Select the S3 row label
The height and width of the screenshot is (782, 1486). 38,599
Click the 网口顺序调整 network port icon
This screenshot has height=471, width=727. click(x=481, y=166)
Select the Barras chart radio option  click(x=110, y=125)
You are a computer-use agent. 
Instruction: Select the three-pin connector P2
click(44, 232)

=-=-=-=-=

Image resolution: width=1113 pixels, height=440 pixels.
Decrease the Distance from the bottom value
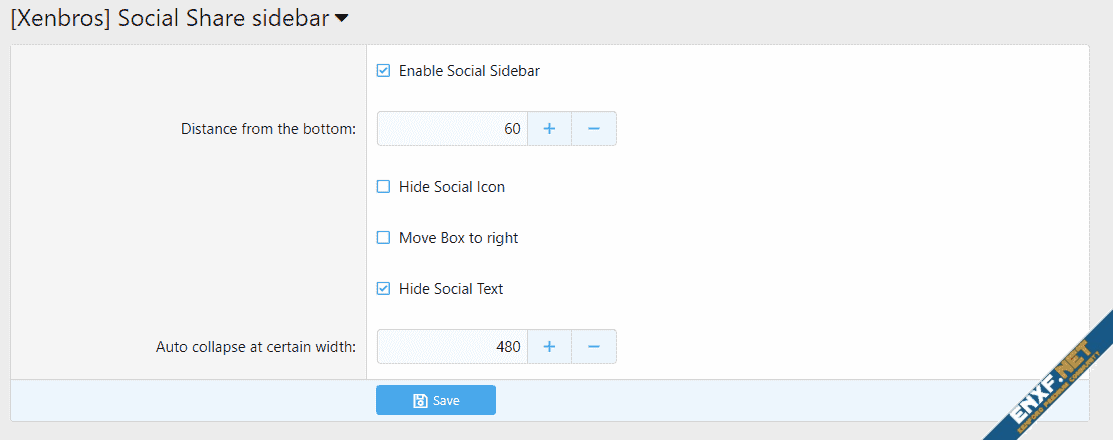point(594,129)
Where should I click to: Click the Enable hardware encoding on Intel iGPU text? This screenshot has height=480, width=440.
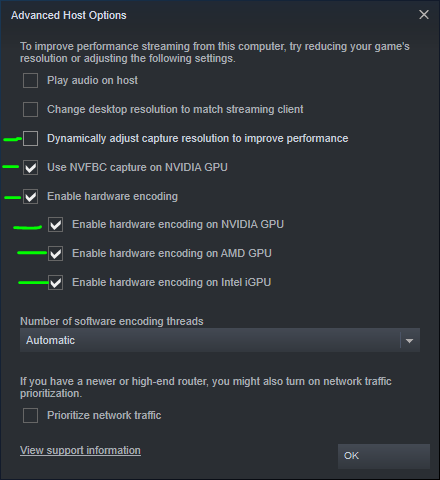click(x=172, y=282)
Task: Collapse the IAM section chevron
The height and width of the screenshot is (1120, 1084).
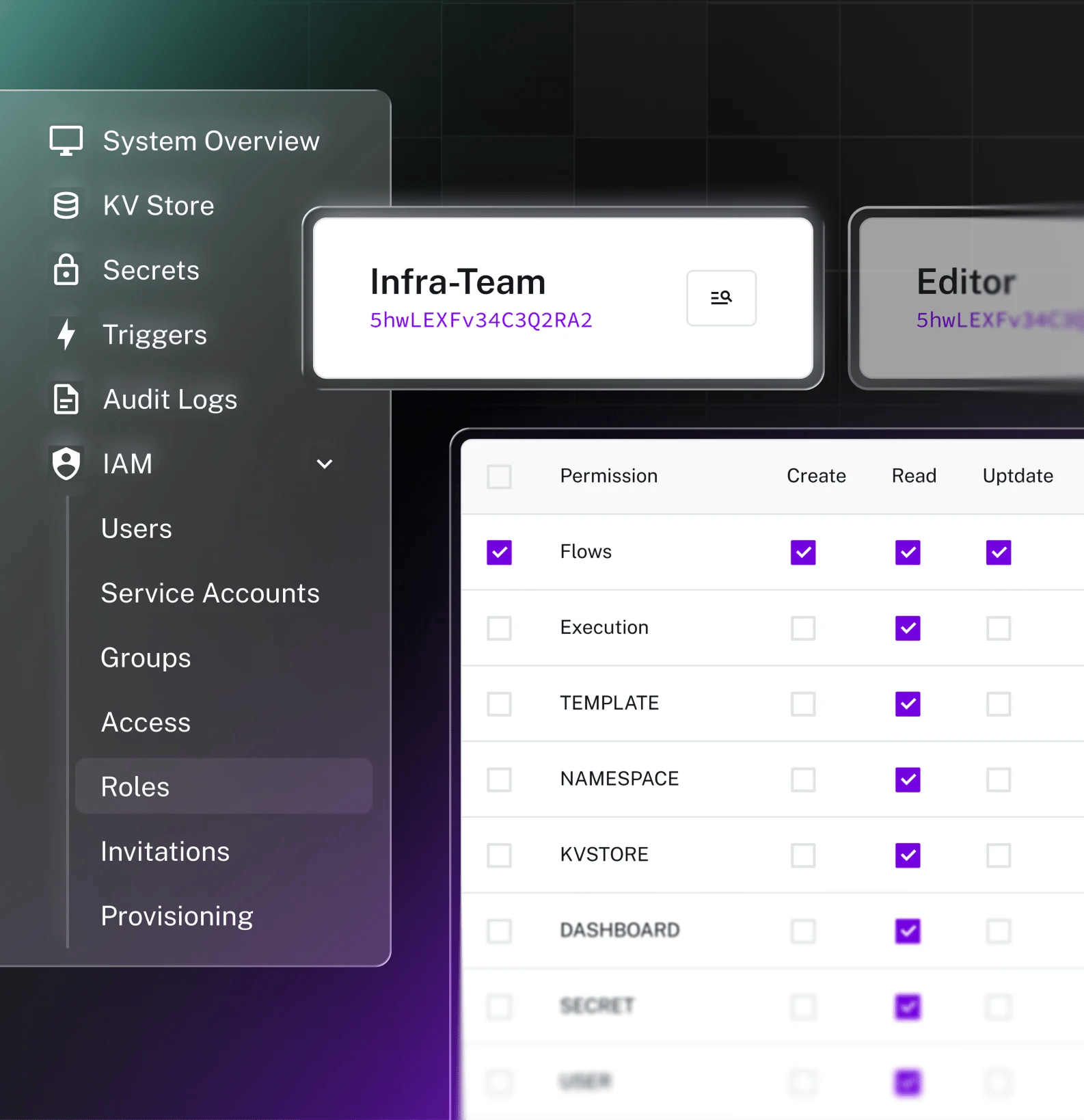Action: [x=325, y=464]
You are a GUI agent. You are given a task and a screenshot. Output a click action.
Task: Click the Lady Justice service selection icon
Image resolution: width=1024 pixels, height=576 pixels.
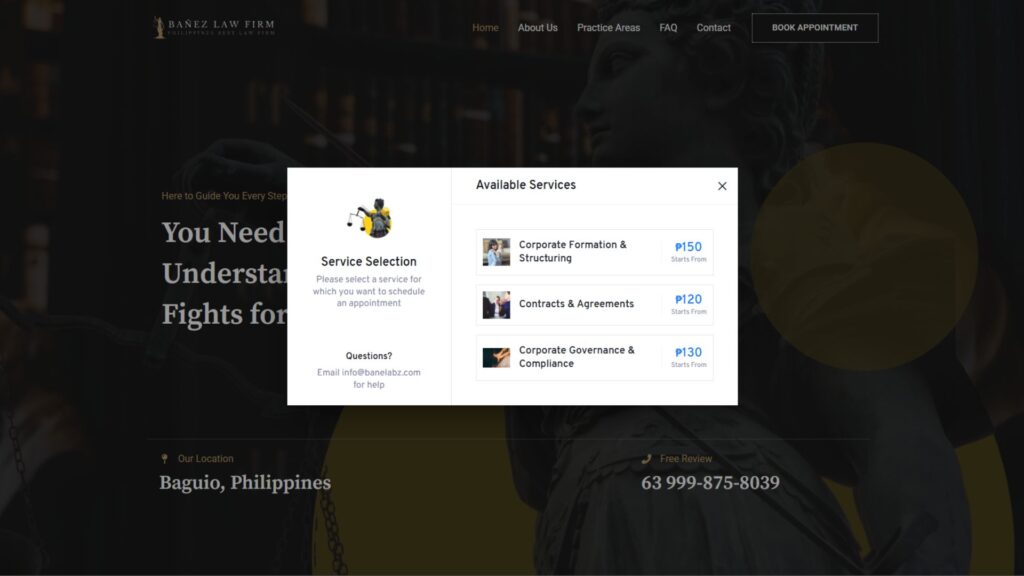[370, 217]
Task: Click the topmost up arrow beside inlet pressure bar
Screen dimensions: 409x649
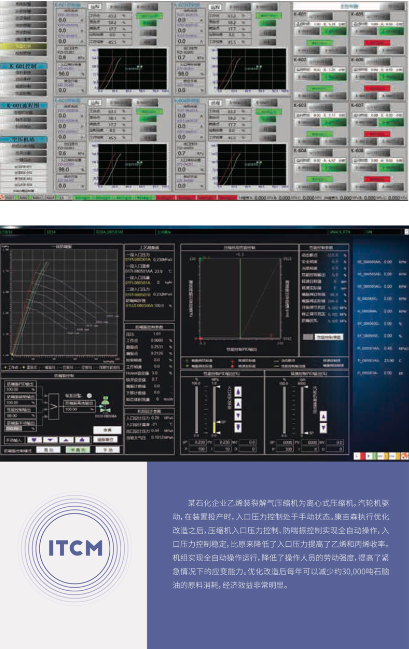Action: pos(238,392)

=-=-=-=-=

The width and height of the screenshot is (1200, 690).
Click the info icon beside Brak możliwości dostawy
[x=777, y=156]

=-=-=-=-=

Would you quote everything above from the line containing "Select the S3 row label" down to the line containing "You are a computer-use agent."? Include both of those lines and nothing else.

### Response area
Select the S3 row label
The height and width of the screenshot is (782, 1486). 38,599
Click the 网口顺序调整 network port icon
This screenshot has height=471, width=727. click(x=481, y=166)
Select the Barras chart radio option  click(x=110, y=125)
You are a computer-use agent. 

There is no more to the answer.